Но единство произведения искусства в разных его родах и в разных случаях вы­ступает по-разному. Оно бывает обнажено более или менее и отнюдь не всегда лежит на поверхности. «Круг, шар, — пишет Г. Д. Гачев, — как издревле уже отмечалось человеческой мыслью, есть самая совершенная фигура, ибо она закончена, замкнута, довлеет себе и ни в чем не нуждается. А какие зрительные ассоциации вызывают у нас художественное произведение и научная мысль? Я скажу о себе (но этот образ, конечно, не мною рожден, а внедрен в меня традицией), что вижу научную мысль как однонаправленную прямую линию, исходящую из точки и уходящую в бесконечность, а художественную мысль, произведение как округлость (шар, круг, кольцо) — словом, нечто единое, цельное, законченное». Далее Г. Д. Гачев ссылается на П. Н. Медведева и цитирует его: «Возможен прием недосказанности. Но эта внешняя незаконченность еще сильнее оттеняет глубинную тематическую законченность. Завершение нельзя путать с окончанием» (51, с. 59–60).

Суждения Рильке уточняют эту мысль: «Художественному целому не обязательно совпадать с обычной вещественной цельностью, <...> независимо от нее, в самой картине возникают новые единства, сочетания, отношения, равновесия <...>. Художник волен превратить много вещей в одну и сотворить мир из малейшей частицы какой-нибудь вещи <...>. Рука, лежащая на плече или на бедре другого, не принадлежит более исходному телу: из нее и из предмета, который она трогает или хватает, возникает новая вещь, еще одна вещь, безымянная, никому не принадлежащая, и теперь все дело в ней, в этой вещи с ее определенными границами» (207, с. 106–107).

Понятие «границы» здесь весьма существенно. Она отделяет то, что не есть искусство или в чем преобладает неискусство, от того, что есть искусство или в чем оно должно преобладать. Граница по назначению своему указывает на преобладание. Рама картины может быть, и часто бывает, произведением прикладного искусства, но, поскольку она — только рама, в ней преобладает неискусство, и она — граница между неискусством вне ее и искусством внутри ее.

Ю. М. Лотман пишет: «Рама картины, рампа в театре, начало и конец литературного или музыкального произведения, поверхности, ограничивающие скульптуру или архитектурное сооружение от художественно выключенного из него пространства, — все это различные формы общей закономерности искусства: произведение искусства представляет собой конечную модель бесконечного мира. Уже потому, что произведение искусства в принципе является отображением бесконечного в конечном, целого — в эпизоде, оно не может строиться как копирование объекта в присущих ему формах. Оно есть отображение одной реальности в другую, то есть всегда перевод» (147, с. 256). И далее: «В художественном произведении ход событий останавливается в тот момент, когда обрывается повествование. Дальше уже ничего не происходит, и подразумевается, что герой, который к этому моменту жив, уже вообще не умрет, тот, кто добился любви, уже ее не потеряет, победивший не будет в дальнейшем побежден, ибо всякое дальнейшее действие исключается.

++++++

Задание A:
Ответьте по фрагменту о единстве и границах художественного произведения:
(i) Какую фигуру, по словам Г. Д. Гачева, человеческая мысль издревле считает самой совершенной?
(ii) Что преобладает в раме картины, поскольку она только рама?
(iii) Чем, согласно Ю. М. Лотману, всегда является отображение одной реальности в другую?
Задание B:
Продолжите фрагмент о единстве и границах художественного произведения, начав сразу после его последнего предложения.
Перечень для работы не понадобится.

++++++

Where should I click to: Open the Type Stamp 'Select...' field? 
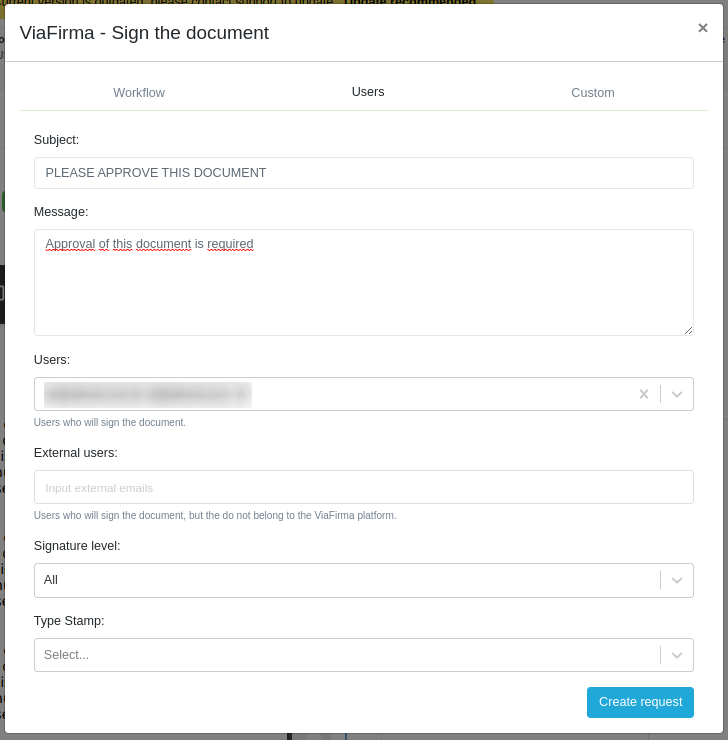345,655
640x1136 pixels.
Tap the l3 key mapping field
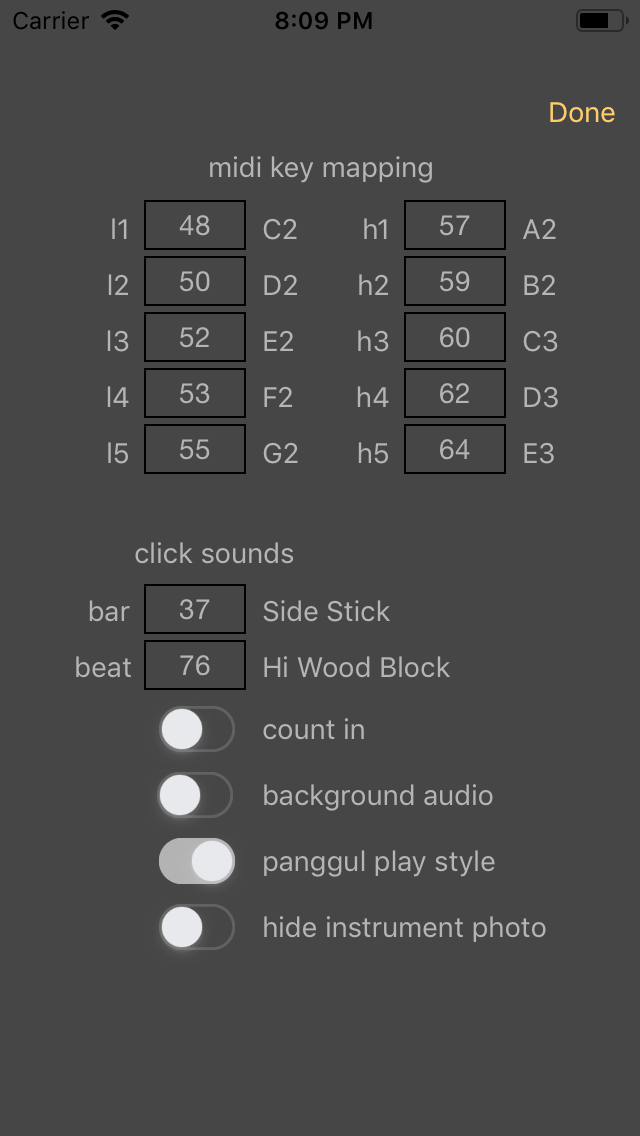tap(195, 338)
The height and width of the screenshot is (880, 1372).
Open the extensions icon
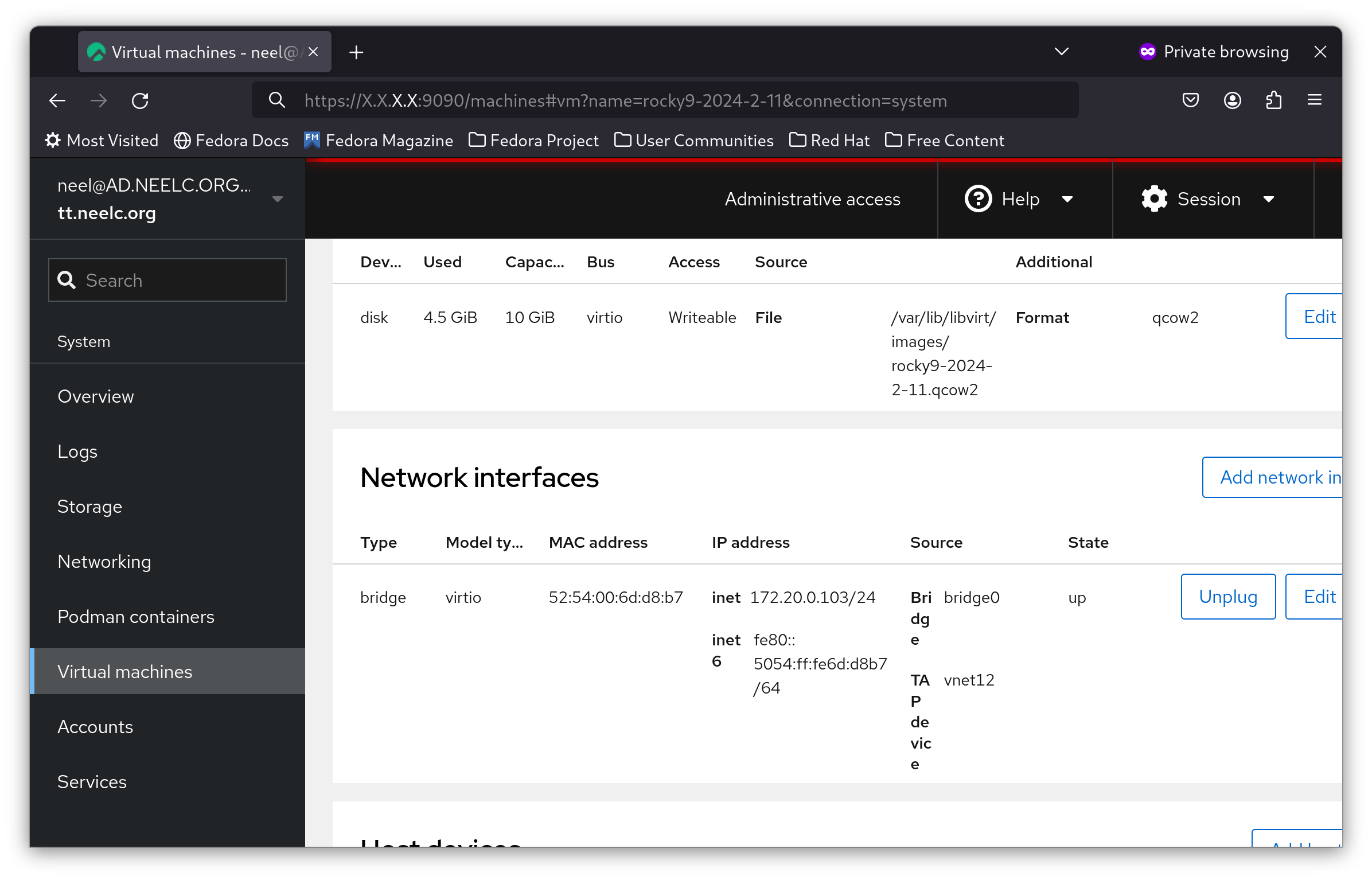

++++++

Верный ответ A:
(i) Круг, шар.
(ii) Неискусство.
(iii) Переводом.

Верный ответ B:
Этим раскрывается двойная природа художественной модели: отображая отдельное событие, она одновременно отображает и всю картину мира, рассказывая о трагической судьбе героини — повествует о трагичности мира в целом. Поэтому для нас так значим хороший или плохой конец: он свидетельствует не только о завершении того или иного сюжета, но и о конструкции мира в целом» (147, с. 264).

Э. Фромантен пишет о живописи: «Тот, кто говорит о каком-нибудь одном уголке северной страны с водою, лесами, морскими горизонтами, тем самым говорит о вселенной в миниатюре» (270, с. 120).

Я думаю, что целостность — единство — художественного произведения, как примирение всех составляющих его и входящих в его состав противоречий, есть, по сути своей, то самое, что Аристотель назвал катарсисом. Впрочем, может быть, точнее катарсис есть эмоциональная реакция, свидетельствущая о воспринятой целостности.

Противоречив катарсис, противоречива и рамка, ограничивающая единство целого. Можно «выделить в сюжете (и шире во всяком повествовании), — пишет Ю. М. Лотман, — два аспекта. Один из них, при котором текст моделирует весь универсум, можно назвать мифологическим, второй, отображающий какой-либо эпизод действительности, — фабульным»; «мифологический аспект текста связан в первую очередь с рамкой, в то время как фабульный стремится к ее разрушению. Современный художественный текст строится, как правило, на конфликте между этими тенденциями, на структурном напряжении между ними» (147, с. 258–259).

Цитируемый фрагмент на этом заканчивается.